_Exercise objective_
In the Emby post below, reproduce the passage from "By | 26. November" up to and including "some other services.", word for word.

_Source extract_
Emby with NGINX as Reverse-Proxy – Advanced

By | 26. November 2015

Hi folks.

I am running a HP ProLiant N40L microserver at home as the core of my media-setup. It acts as a usenet-indexer, download manager, storage server with a ZFS RAID, OpenVPN server and some other services.

The only thing that was missing was a solution to stream all the media files to devices outside of the network. At home the server just acts as a samba server for my Kodi-equipped FireTV and FireStick, which works absolutely brilliant. But after I didn’t renew my Plex Premium Pass last year, I had no further option to stream my media over the net. I still could use the VPN connection to connect to my samba shares, but thats not very practicable. With limited upload (narf) you can’t stream HD series over my connection without reencocoding it to a more upstream-friendly bitrate.

So I dediced to give „Emby“ a go.

Emby is kinda the open source brother of Plex and, although offering paid premium options, the core functions (App for iOS and Android, streaming/reencoding to my iPad, Notebook over the internet) seem to be sufficient for my use case.

But instead of just installing Emby and messing with my server installation, I took the Docker approach.

Here is what I did. Luckily the guys at Emby provide a „ready to roll“ Docker image, I only had to mount a volume for the configuration and my media folder into it (I did this „read only“ as I don’t want Emby to mess with my metadata).

This command is all you need to get Emby running:

docker run -d --name emby -v /path/to/emby/configdir:/config -v /path/to/your/mediafiles:/media:ro -P emby/embyserver

The „-P“ switch tells Docker to expose all defined ports of the Emby-Dockerimage, which in my case looked like this:

 0.0.0.0:32777->1900/udp, 0.0.0.0:32776->7359/udp, 0.0.0.0:32800->8096/tcp, 0.0.0.0:32799->8920/tcp

So Docker is opening the defined ports on arbitrary ports on your host. In this case you could reach the webinterface of emby on „localhost:32800“.

_Data block_
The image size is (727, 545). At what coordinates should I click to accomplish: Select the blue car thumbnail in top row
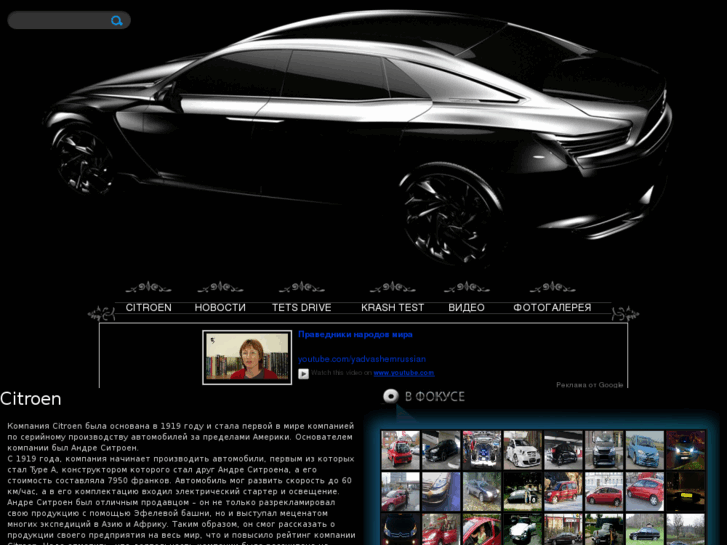click(644, 450)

_Answer to the task_
By | 26. November 2015

Hi folks.

I am running a HP ProLiant N40L microserver at home as the core of my media-setup. It acts as a usenet-indexer, download manager, storage server with a ZFS RAID, OpenVPN server and some other services.